DINESH RAMBALLY
THE European Film Festival presented a screening of the film 20 Days in Mariupol a few days ago at the UTT auditorium in Port of Spain. I wish more Trinidadians could see this film as it presents a look at reality from an angle to which we are unaccustomed.
Too many of us see reality through filters. We remain trapped in our social media feeds and enjoy the sun or the rain without thought. As bad as our crime problem is, we walk around without the fear of bombardment and an invading force at our heels, threatening our way of life.
Once all these things we take for granted disappear, we become different people. This is exactly what happened to the people of Ukraine, and what the people of Mariupol lived with for nearly three months before the city finally fell to Russian forces in 2022.
The film was made by a group of Associated Press and PBS journalists, including the director Mystyslav Chernov, who were embedded in Mariupol as the invasion started, and who stayed there for 20 days, collecting footage and interviewing residents. It has won several international awards, including the Academy Award for Best Documentary in March.
The film begins with footage of Vladimir Putin announcing the 'special military operation' on February 22, 2022, which he expected to last a few days. The footage then tracks the escalation of the conflict in the destruction of the city, day by day over three weeks. There are truly wrenching moments when the filmmaker encounters people in the streets - like an old woman running confusedly as the bombing starts, looking for her son, who she says is at work. Others wheel their belongings in shopping carts down the streets, refusing to speak and tell their names, and cursing the journalists.
But the truly harrowing moments come when the scene switches to a maternity hospital. We were shown moments which will remain with me for a long time: a delivery where doctors try feverishly to revive the newborn, an obviously pregnant woman being wheeled out on a gurney, bleeding, who, we are told later, did not survive. We see parents mourning their children, and in one particularly terrible scene, a doctor leads the film team down to the hospital basement where bodies are stored.
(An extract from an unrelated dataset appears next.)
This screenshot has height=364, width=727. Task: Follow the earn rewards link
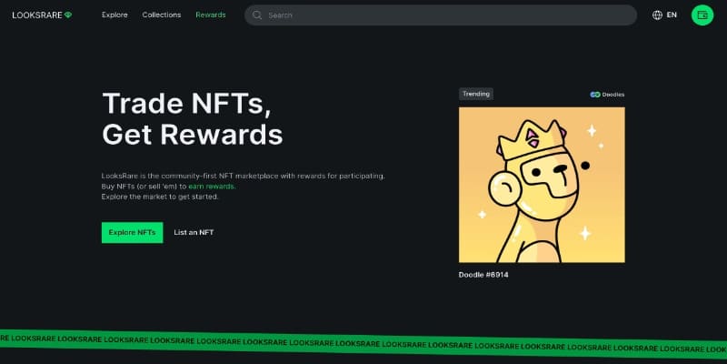click(x=212, y=187)
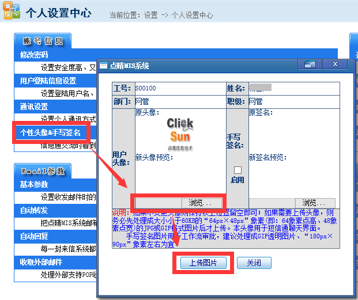Open the 自动转发 settings
Screen dimensions: 358x300
[34, 210]
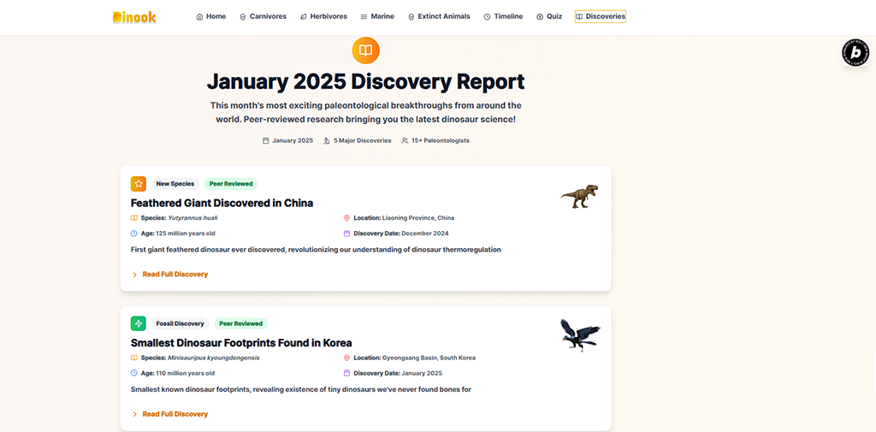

We are also shown the mortifying spectacle of Ukrainians burying their dead in mass graves outside the city. We see the children in the shelters with their parents saying the words all parents say: I don't mind it happening to me, but not my children. We see the slow descent into chaos, as first the internet, then the lights, then the water are shut off, and the people begin to cook with wood-fires.
But it isn't just the moments of death. There are a few inspiring moments. The police, the ambulance, and the hospital staff continue to work, continue to do their individual and collective duty as everything around them decays. And there are moments of humanity at its worst: where individuals came out of their homes to loot, not just the supermarkets, but also consumer goods.